With the help of our speech recognition technologies, videos from YouTube’s Politicians channels are automatically transcribed from speech to text and indexed. Using the gadget you can search not only the titles and descriptions of the videos, but also their spoken content. Additionally, since speech recognition tells us exactly when words are spoken in the video, you can jump right to the most relevant parts of the videos you find.
Thing is, it’s not quite there yet. Searching for Sri Lanka for example brings up Obama’s well known reference to the country during his appearance at Google but also brings up a wholly unrelated video:
In late 2006 I saw for the first time real time video transcription during Strong Angel III that was far more impressive in that its accuracy was (at the time) higher than what one would have expected. For archived video, I would have thought that with all the computing power Google has at its disposal that the accuracy would be that much better.
It’s not as if the technology is new either. Podzinger used to do it, and very well, with audio (they’ve since made it into a full blown corporate product). Blinkx, started by Sri Lankan Suranga Chandratillake also seems to be doing it, though I’ve not used it myself.
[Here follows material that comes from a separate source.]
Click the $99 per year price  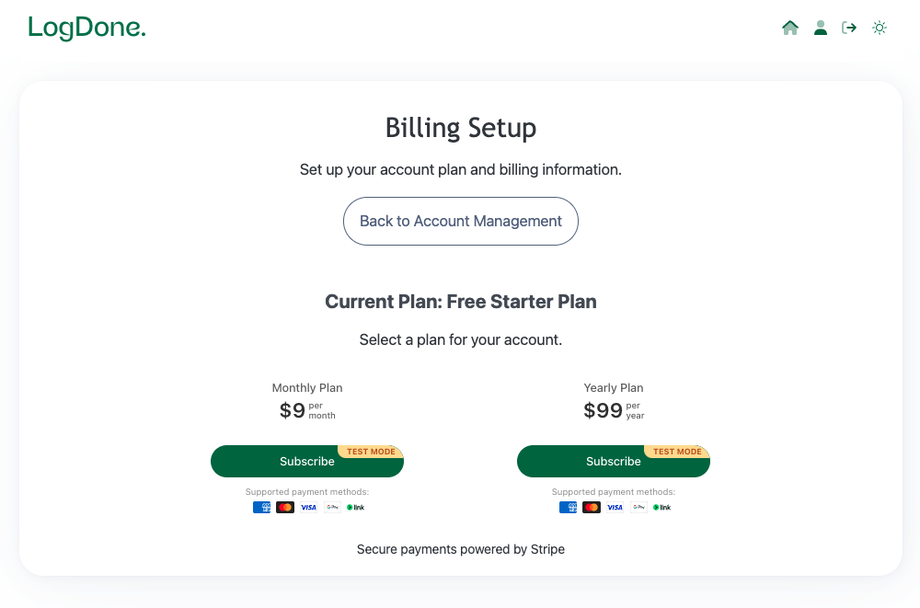[x=604, y=411]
Search engines like PodScope are also based on similar technologies (the algorithms for text extraction from audio or video should be more or less the same).
As Google admits:
Speech recognition is a difficult problem that hasn’t yet been completely solved, but we’re constantly working to refine our algorithms and improve the accuracy and relevance of these transcribed results.
My interest in this type of technology is to resolve (data) conflicts by holding politicians, amongst other influential figures in authority, accountable to what they say by making it easier to search through archives of their public statements (Ameritocracy is a great text only example of this). However, this technology can also give rise to conflict. The heading for this post comes from an error in the speech recognition that attributes “shit” to Barack Obama when he actually says “shift” (again during the Q & A session at Google HQ around 8 months ago).
Given that Barack speaks with an American accent and that the Google Gadget only indexes American politicians / public figures, I expected the algorithms catch the nuances of inflection and delivery unique to the regions of that country.
Perhaps an idea would be to make this participatory, so that the search results can be qualified by users thereby increasing the accuracy of the engine over time?
Using Safari on Leopard, I also found that I couldn’t go directly to the point in any video where the phrase was “found”, though this may be a chink with YouTube’s flash player.
Google’s on to something here and though it is certainly useful, there’s a long way more to go. And with the gadzillion servers they have at their beck and call, can’t think of any better company than Google to crack the audio / video transcription problems.
In the meanwhile, let’s just hope that McCain’s camp doesn’t get too worked up over what Barack didn’t say…